━━ TASK MATERIAL
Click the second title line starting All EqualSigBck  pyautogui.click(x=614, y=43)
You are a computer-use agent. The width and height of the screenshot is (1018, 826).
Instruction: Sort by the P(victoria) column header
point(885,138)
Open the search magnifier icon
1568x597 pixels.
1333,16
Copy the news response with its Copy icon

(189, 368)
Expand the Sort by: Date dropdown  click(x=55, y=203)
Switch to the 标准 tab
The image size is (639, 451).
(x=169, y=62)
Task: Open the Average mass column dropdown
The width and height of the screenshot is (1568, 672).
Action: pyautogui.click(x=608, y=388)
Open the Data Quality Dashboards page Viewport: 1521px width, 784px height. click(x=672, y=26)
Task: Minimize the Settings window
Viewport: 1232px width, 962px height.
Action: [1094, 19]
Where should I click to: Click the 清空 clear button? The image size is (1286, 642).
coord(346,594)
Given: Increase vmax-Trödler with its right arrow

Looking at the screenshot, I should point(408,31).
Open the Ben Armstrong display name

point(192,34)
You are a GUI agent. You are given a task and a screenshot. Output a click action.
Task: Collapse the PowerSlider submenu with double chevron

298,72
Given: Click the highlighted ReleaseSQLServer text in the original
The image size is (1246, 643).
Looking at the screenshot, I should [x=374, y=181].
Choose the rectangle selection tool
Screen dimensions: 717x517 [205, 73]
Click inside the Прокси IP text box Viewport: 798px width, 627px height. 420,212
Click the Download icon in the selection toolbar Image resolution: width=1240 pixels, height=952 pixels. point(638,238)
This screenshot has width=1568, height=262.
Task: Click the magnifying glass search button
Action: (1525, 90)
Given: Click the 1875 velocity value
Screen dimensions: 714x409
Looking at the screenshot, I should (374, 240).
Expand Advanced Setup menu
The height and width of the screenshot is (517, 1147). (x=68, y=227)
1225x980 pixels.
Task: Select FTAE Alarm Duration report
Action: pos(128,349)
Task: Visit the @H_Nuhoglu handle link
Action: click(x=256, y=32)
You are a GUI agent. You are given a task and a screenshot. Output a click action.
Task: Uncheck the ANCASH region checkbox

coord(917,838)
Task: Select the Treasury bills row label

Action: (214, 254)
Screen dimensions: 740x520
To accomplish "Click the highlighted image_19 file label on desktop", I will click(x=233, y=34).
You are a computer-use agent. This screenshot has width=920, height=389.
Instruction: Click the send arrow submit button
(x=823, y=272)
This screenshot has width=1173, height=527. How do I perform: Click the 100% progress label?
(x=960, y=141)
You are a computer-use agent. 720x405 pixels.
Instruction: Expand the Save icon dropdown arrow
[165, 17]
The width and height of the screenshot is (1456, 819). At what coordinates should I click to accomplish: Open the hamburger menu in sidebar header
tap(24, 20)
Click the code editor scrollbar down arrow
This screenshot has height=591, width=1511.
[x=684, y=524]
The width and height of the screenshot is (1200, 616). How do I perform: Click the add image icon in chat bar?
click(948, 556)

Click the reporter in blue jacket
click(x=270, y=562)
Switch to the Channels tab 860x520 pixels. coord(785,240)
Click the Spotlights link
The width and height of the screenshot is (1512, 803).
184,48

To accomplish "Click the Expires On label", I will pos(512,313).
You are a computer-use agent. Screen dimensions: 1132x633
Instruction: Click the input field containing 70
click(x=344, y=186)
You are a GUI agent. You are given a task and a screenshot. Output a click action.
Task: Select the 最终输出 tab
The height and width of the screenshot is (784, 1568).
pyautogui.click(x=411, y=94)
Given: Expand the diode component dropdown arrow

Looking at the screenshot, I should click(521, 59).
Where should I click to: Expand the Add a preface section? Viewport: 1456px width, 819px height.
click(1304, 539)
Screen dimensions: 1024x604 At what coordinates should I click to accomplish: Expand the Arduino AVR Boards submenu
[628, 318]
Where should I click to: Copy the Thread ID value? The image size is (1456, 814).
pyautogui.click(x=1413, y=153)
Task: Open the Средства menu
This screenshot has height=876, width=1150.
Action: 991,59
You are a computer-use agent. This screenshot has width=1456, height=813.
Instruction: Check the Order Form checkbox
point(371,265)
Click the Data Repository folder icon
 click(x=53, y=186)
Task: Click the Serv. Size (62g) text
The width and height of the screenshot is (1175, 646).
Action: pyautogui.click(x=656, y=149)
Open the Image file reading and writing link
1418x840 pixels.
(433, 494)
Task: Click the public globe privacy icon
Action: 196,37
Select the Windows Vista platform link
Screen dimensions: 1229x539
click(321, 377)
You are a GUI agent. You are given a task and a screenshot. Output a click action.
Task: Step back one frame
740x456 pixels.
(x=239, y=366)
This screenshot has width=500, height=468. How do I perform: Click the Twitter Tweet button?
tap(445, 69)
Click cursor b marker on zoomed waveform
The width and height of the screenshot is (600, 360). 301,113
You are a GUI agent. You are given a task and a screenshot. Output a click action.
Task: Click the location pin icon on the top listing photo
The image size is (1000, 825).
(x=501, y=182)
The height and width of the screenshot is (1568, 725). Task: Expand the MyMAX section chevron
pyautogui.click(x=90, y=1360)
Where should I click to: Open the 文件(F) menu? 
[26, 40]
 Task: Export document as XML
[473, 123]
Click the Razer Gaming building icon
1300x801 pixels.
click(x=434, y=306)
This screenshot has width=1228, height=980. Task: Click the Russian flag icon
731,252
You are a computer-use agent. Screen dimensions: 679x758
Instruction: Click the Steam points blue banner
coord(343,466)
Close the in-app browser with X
━━━━
GIVEN PROBLEM:
Rewrite all the records above with "Viewport" changed to "Display area" wherever it occurs, leaving every other part of the lines as it is.

OUTPUT:
Click the second title line starting All EqualSigBck  pyautogui.click(x=614, y=43)
You are a computer-use agent. The width and height of the screenshot is (1018, 826).
Instruction: Sort by the P(victoria) column header
point(885,138)
Open the search magnifier icon
1568x597 pixels.
1333,16
Copy the news response with its Copy icon

(189, 368)
Expand the Sort by: Date dropdown  click(x=55, y=203)
Switch to the 标准 tab
The image size is (639, 451).
(x=169, y=62)
Task: Open the Average mass column dropdown
The width and height of the screenshot is (1568, 672).
Action: pyautogui.click(x=608, y=388)
Open the Data Quality Dashboards page Display area: 1521px width, 784px height. click(x=672, y=26)
Task: Minimize the Settings window
Display area: 1232px width, 962px height.
Action: [1094, 19]
Where should I click to: Click the 清空 clear button? The image size is (1286, 642).
coord(346,594)
Given: Increase vmax-Trödler with its right arrow

Looking at the screenshot, I should point(408,31).
Open the Ben Armstrong display name

point(192,34)
You are a GUI agent. You are given a task and a screenshot. Output a click action.
Task: Collapse the PowerSlider submenu with double chevron

298,72
Given: Click the highlighted ReleaseSQLServer text in the original
The image size is (1246, 643).
Looking at the screenshot, I should [x=374, y=181].
Choose the rectangle selection tool
Screen dimensions: 717x517 [205, 73]
Click inside the Прокси IP text box Display area: 798px width, 627px height. 420,212
Click the Download icon in the selection toolbar Image resolution: width=1240 pixels, height=952 pixels. point(638,238)
This screenshot has width=1568, height=262.
Task: Click the magnifying glass search button
Action: (1525, 90)
Given: Click the 1875 velocity value
Screen dimensions: 714x409
Looking at the screenshot, I should (374, 240).
Expand Advanced Setup menu
The height and width of the screenshot is (517, 1147). (x=68, y=227)
1225x980 pixels.
Task: Select FTAE Alarm Duration report
Action: pos(128,349)
Task: Visit the @H_Nuhoglu handle link
Action: click(x=256, y=32)
You are a GUI agent. You are given a task and a screenshot. Output a click action.
Task: Uncheck the ANCASH region checkbox

coord(917,838)
Task: Select the Treasury bills row label

Action: (214, 254)
Screen dimensions: 740x520
To accomplish "Click the highlighted image_19 file label on desktop", I will click(x=233, y=34).
You are a computer-use agent. This screenshot has width=920, height=389.
Instruction: Click the send arrow submit button
(x=823, y=272)
This screenshot has width=1173, height=527. How do I perform: Click the 100% progress label?
(x=960, y=141)
You are a computer-use agent. 720x405 pixels.
Instruction: Expand the Save icon dropdown arrow
[165, 17]
The width and height of the screenshot is (1456, 819). At what coordinates should I click to accomplish: Open the hamburger menu in sidebar header
tap(24, 20)
Click the code editor scrollbar down arrow
This screenshot has height=591, width=1511.
[x=684, y=524]
The width and height of the screenshot is (1200, 616). How do I perform: Click the add image icon in chat bar?
click(948, 556)

Click the reporter in blue jacket
click(x=270, y=562)
Switch to the Channels tab 860x520 pixels. coord(785,240)
Click the Spotlights link
The width and height of the screenshot is (1512, 803).
184,48

To accomplish "Click the Expires On label", I will pos(512,313).
You are a computer-use agent. Screen dimensions: 1132x633
Instruction: Click the input field containing 70
click(x=344, y=186)
You are a GUI agent. You are given a task and a screenshot. Output a click action.
Task: Select the 最终输出 tab
The height and width of the screenshot is (784, 1568).
pyautogui.click(x=411, y=94)
Given: Expand the diode component dropdown arrow

Looking at the screenshot, I should click(521, 59).
Where should I click to: Expand the Add a preface section? Display area: 1456px width, 819px height.
click(1304, 539)
Screen dimensions: 1024x604 At what coordinates should I click to accomplish: Expand the Arduino AVR Boards submenu
[628, 318]
Where should I click to: Copy the Thread ID value? The image size is (1456, 814).
pyautogui.click(x=1413, y=153)
Task: Open the Средства menu
This screenshot has height=876, width=1150.
Action: 991,59
You are a computer-use agent. This screenshot has width=1456, height=813.
Instruction: Check the Order Form checkbox
point(371,265)
Click the Data Repository folder icon
 click(x=53, y=186)
Task: Click the Serv. Size (62g) text
The width and height of the screenshot is (1175, 646).
Action: pyautogui.click(x=656, y=149)
Open the Image file reading and writing link
1418x840 pixels.
(433, 494)
Task: Click the public globe privacy icon
Action: 196,37
Select the Windows Vista platform link
Screen dimensions: 1229x539
click(321, 377)
You are a GUI agent. You are given a task and a screenshot. Output a click action.
Task: Step back one frame
740x456 pixels.
(x=239, y=366)
This screenshot has width=500, height=468. How do I perform: Click the Twitter Tweet button?
tap(445, 69)
Click cursor b marker on zoomed waveform
The width and height of the screenshot is (600, 360). 301,113
You are a GUI agent. You are given a task and a screenshot. Output a click action.
Task: Click the location pin icon on the top listing photo
The image size is (1000, 825).
(x=501, y=182)
The height and width of the screenshot is (1568, 725). Task: Expand the MyMAX section chevron
pyautogui.click(x=90, y=1360)
Where should I click to: Open the 文件(F) menu? 
[26, 40]
 Task: Export document as XML
[473, 123]
Click the Razer Gaming building icon
1300x801 pixels.
click(x=434, y=306)
This screenshot has width=1228, height=980. Task: Click the Russian flag icon
731,252
You are a computer-use agent. Screen dimensions: 679x758
Instruction: Click the Steam points blue banner
coord(343,466)
Close the in-app browser with X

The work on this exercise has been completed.